• _Materials provided_:
|---|

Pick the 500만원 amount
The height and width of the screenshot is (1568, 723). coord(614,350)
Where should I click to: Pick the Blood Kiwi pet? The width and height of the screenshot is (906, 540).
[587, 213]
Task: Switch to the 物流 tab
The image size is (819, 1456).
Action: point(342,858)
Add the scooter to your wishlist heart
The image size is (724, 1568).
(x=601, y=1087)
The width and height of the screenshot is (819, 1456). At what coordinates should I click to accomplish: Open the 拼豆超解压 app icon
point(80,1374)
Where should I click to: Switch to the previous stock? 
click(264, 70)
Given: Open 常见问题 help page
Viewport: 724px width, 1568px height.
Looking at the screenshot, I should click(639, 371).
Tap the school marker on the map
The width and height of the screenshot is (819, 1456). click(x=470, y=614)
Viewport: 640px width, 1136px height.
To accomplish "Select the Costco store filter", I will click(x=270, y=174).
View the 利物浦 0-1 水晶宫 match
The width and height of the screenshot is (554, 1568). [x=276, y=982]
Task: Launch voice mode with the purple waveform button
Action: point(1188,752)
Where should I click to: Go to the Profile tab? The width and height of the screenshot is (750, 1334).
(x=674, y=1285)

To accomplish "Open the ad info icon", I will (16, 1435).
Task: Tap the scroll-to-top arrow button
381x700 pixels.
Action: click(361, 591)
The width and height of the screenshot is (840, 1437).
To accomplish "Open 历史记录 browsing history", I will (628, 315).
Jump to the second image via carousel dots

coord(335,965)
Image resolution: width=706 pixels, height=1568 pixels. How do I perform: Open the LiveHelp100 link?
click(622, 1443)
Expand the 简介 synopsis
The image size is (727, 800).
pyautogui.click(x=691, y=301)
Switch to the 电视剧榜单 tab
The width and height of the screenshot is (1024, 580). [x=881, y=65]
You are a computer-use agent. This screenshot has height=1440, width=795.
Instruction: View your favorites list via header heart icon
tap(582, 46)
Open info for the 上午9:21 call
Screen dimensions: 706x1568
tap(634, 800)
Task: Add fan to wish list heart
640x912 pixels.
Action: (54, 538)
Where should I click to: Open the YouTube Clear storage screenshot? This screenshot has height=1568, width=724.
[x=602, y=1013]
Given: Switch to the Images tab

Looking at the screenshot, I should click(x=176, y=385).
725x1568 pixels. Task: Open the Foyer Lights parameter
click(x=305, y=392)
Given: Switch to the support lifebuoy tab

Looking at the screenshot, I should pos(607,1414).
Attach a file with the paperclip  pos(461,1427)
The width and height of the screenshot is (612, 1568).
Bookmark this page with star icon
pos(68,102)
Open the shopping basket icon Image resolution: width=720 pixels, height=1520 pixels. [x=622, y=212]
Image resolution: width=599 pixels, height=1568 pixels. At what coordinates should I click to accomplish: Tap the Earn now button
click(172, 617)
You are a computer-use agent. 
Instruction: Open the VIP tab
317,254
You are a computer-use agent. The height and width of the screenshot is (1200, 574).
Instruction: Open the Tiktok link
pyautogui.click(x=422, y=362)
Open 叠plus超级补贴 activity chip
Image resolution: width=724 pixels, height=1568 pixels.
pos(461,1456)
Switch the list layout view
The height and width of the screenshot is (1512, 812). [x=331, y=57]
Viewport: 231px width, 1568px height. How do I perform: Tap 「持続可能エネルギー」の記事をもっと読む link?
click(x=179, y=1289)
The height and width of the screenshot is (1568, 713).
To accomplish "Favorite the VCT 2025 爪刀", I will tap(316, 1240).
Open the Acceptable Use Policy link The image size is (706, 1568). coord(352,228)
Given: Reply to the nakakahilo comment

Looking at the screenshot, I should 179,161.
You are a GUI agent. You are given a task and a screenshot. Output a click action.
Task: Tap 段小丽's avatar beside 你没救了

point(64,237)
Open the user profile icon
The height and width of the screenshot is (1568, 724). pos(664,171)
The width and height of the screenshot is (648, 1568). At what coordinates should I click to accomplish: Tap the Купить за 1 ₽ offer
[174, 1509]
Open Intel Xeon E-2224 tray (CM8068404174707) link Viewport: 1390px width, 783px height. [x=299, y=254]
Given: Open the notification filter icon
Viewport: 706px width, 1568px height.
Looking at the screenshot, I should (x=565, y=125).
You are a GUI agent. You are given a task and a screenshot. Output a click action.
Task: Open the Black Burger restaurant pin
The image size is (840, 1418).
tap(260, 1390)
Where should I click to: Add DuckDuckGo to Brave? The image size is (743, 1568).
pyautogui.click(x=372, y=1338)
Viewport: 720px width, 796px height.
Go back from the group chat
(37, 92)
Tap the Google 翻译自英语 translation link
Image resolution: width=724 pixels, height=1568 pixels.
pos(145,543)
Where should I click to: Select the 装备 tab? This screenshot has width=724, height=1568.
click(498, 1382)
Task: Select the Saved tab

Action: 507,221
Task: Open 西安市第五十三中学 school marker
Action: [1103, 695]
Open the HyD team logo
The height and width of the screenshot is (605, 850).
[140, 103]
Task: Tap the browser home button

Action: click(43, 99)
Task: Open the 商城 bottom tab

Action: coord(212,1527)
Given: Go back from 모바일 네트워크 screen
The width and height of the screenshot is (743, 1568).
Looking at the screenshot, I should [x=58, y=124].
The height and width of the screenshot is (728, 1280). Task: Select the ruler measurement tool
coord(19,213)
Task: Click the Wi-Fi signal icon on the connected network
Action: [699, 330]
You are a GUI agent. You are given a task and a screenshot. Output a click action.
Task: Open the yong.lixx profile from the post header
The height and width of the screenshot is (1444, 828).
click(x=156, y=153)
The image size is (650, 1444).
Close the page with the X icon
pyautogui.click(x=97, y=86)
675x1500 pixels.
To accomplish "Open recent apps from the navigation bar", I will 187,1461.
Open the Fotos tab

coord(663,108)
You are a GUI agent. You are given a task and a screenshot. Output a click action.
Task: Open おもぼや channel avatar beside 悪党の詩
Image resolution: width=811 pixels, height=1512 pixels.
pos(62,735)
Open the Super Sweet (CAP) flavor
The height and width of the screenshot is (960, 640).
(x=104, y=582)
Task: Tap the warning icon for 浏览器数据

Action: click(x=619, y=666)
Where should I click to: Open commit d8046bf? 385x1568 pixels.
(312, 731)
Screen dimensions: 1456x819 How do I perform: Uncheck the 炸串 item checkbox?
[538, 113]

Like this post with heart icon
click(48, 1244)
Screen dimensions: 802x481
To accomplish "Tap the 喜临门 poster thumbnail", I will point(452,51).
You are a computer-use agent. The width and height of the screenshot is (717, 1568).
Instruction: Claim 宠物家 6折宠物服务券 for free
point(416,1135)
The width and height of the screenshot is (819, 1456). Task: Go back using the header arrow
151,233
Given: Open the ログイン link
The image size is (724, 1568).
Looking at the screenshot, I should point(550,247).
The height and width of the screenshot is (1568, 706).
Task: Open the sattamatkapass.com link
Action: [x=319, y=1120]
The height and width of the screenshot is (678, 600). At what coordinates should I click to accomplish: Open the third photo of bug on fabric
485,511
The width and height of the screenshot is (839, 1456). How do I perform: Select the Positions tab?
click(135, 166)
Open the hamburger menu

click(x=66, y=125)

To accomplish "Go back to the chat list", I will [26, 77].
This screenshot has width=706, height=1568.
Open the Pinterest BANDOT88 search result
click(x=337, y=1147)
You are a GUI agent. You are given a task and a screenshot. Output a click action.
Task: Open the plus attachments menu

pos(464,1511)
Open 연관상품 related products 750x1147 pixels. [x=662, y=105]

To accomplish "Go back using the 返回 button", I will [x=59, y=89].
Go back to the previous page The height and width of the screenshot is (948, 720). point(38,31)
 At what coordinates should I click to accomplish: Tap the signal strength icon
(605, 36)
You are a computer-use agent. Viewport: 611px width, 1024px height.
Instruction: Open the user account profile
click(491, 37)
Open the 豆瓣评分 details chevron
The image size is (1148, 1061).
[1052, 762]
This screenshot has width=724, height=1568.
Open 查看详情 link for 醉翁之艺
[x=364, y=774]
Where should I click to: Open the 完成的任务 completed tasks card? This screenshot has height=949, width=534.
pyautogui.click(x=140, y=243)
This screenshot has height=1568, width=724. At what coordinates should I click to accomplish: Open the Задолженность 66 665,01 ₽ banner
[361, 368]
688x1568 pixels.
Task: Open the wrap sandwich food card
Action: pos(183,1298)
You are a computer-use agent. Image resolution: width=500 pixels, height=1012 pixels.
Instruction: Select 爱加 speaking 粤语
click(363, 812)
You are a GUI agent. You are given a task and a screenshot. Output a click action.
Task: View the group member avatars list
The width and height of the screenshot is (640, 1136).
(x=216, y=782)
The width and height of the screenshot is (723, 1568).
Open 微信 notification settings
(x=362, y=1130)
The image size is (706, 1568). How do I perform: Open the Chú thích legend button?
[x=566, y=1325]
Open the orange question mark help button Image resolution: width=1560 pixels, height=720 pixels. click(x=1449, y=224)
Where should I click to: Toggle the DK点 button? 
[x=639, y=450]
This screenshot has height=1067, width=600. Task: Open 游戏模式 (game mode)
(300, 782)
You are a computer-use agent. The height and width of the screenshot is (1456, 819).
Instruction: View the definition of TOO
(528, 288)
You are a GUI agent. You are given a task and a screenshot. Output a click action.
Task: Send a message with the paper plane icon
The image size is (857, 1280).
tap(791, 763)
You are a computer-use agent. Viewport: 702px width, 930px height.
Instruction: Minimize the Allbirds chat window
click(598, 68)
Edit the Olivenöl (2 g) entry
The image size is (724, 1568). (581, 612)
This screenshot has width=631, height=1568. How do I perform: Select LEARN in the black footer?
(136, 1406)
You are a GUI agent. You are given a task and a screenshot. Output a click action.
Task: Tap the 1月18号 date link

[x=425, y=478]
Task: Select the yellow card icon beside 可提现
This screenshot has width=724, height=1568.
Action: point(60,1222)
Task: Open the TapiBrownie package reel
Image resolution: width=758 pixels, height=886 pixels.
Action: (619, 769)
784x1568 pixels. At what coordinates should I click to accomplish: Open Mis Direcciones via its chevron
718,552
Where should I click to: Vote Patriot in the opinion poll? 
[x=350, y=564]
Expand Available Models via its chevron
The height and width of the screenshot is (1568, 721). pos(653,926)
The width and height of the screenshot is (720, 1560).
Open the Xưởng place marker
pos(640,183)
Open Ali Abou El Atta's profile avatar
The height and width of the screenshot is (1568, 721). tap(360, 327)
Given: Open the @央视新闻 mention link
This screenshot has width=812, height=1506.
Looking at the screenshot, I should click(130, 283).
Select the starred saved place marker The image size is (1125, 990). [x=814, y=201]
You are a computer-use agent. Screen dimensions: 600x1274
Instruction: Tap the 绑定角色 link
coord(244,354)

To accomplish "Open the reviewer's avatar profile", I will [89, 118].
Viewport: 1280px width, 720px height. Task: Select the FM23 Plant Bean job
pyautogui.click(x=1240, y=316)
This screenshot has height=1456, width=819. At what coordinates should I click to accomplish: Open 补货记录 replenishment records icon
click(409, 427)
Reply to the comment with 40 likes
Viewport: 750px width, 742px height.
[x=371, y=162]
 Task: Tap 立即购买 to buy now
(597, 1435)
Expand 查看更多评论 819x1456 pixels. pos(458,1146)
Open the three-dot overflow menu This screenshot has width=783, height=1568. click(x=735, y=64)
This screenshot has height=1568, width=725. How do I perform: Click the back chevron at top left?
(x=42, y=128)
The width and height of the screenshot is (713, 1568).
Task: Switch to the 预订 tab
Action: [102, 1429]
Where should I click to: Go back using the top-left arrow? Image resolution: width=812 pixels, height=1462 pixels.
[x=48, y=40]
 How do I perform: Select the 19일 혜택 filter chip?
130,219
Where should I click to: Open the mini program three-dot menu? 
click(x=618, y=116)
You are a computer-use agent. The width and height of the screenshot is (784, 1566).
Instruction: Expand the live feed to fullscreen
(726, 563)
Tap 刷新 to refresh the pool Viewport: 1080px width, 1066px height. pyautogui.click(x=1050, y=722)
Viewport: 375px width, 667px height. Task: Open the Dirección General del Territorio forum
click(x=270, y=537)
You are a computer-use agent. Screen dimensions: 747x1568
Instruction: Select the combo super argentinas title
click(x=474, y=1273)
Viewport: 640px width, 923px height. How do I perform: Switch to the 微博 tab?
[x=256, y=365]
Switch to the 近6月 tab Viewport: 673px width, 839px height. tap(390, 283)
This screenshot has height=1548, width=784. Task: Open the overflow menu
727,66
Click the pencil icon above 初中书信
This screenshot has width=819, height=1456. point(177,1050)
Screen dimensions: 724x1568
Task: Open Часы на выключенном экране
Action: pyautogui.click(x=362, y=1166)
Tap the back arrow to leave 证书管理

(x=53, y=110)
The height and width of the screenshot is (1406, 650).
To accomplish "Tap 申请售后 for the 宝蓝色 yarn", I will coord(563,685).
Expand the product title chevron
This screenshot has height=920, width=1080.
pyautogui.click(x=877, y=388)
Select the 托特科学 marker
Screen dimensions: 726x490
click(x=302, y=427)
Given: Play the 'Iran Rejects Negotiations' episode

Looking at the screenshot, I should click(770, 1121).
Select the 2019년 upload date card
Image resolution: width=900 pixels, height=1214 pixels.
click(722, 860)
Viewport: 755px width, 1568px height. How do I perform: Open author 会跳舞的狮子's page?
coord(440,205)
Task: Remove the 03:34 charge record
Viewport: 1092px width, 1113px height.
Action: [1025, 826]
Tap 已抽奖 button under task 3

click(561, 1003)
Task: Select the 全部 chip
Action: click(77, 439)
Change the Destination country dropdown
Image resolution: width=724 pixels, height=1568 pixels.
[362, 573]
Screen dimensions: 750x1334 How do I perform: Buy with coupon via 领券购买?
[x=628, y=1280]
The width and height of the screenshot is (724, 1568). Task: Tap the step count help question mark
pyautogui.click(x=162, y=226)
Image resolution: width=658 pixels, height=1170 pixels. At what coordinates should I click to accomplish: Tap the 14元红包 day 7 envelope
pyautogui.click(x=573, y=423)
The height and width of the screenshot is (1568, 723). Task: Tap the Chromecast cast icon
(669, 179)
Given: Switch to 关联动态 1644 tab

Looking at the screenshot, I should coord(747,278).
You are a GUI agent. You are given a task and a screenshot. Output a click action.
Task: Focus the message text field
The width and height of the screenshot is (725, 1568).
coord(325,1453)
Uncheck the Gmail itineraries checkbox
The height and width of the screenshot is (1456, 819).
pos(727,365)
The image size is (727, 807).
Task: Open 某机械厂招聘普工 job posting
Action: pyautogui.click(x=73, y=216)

|---|

• _Exercise directions_: Reproduce the lines above verbatim, everything from the line containing "Switch to the 近6月" down to the line containing "I will coord(563,685).", both included.

• _Result_:
Switch to the 近6月 tab Viewport: 673px width, 839px height. tap(390, 283)
This screenshot has height=1548, width=784. Task: Open the overflow menu
727,66
Click the pencil icon above 初中书信
This screenshot has width=819, height=1456. point(177,1050)
Screen dimensions: 724x1568
Task: Open Часы на выключенном экране
Action: pyautogui.click(x=362, y=1166)
Tap the back arrow to leave 证书管理

(x=53, y=110)
The height and width of the screenshot is (1406, 650).
To accomplish "Tap 申请售后 for the 宝蓝色 yarn", I will coord(563,685).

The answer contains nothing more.